WHAT IS EXPECTED: Reproduce the records exactly, but not the pictures.

EXTRACTED ENTRIES:
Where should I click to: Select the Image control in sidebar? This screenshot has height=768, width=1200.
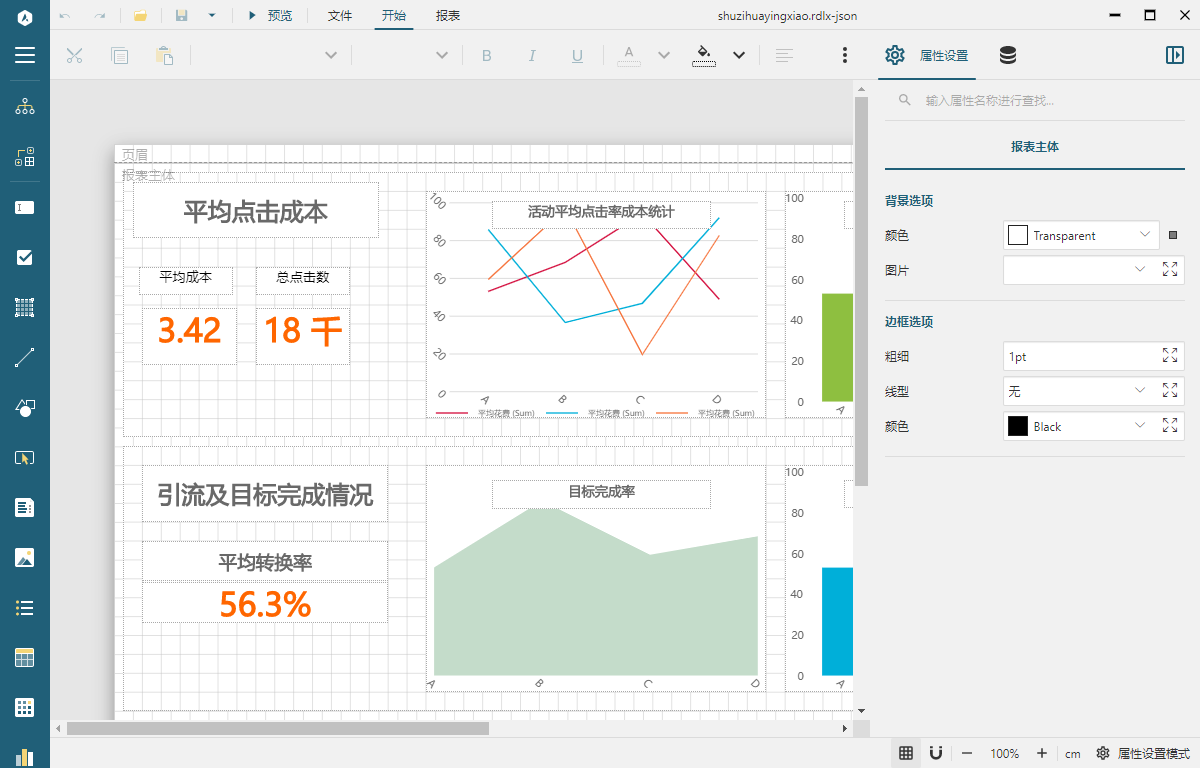tap(25, 558)
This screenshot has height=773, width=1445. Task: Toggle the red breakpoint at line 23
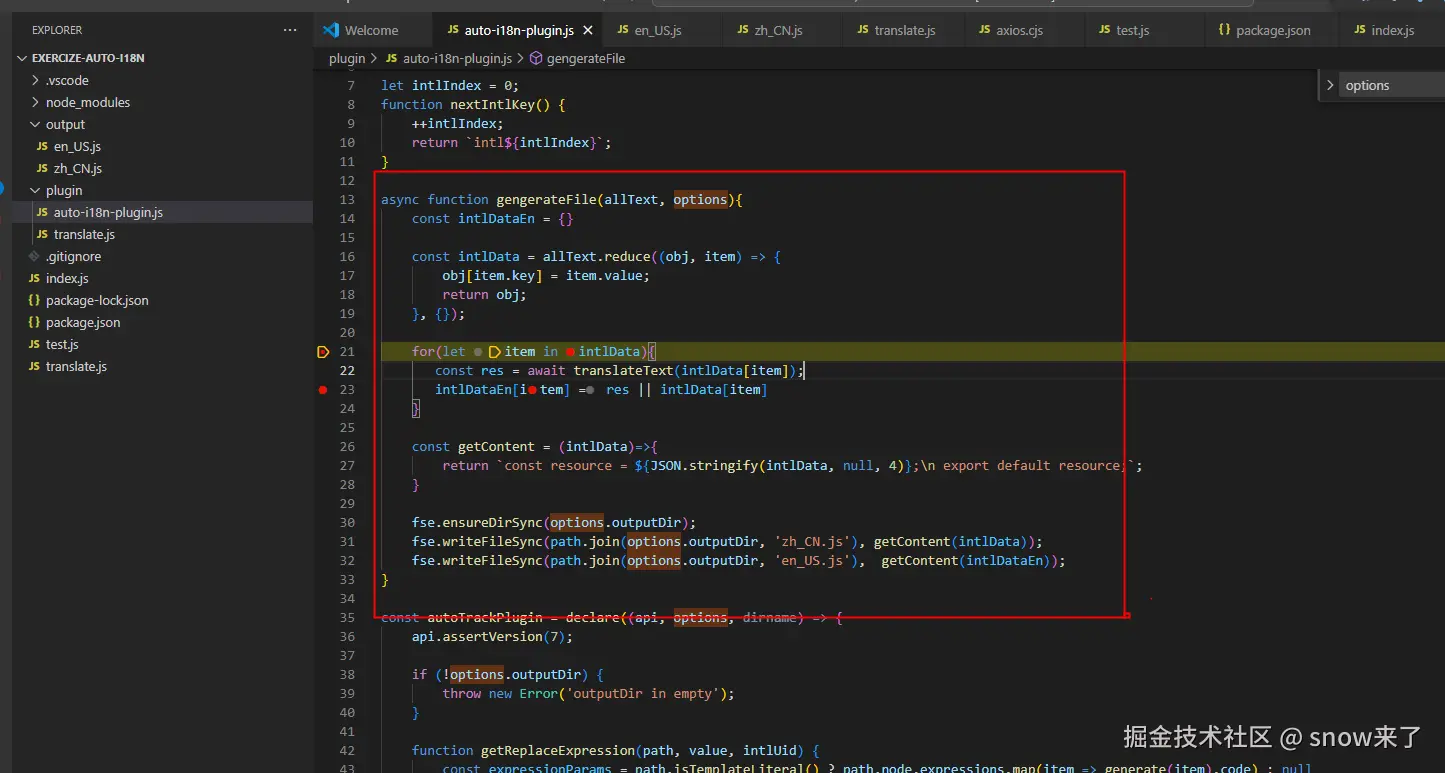322,390
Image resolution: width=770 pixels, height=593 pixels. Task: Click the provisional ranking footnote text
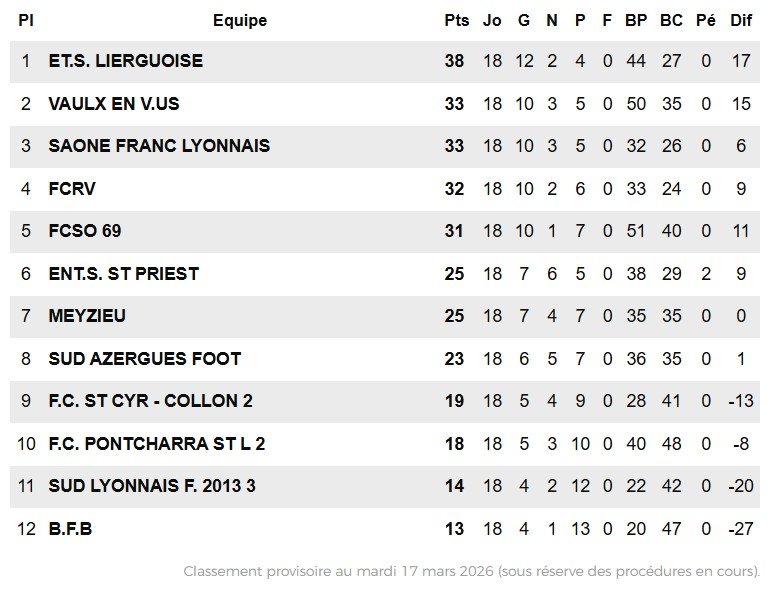pos(471,572)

TASK OUTPUT:
Where should I click to: Select the Image control in sidebar? This screenshot has height=768, width=1200.
tap(25, 558)
This screenshot has height=773, width=1445. Task: Toggle the red breakpoint at line 23
322,390
Image resolution: width=770 pixels, height=593 pixels. Task: Click the provisional ranking footnote text
pos(471,572)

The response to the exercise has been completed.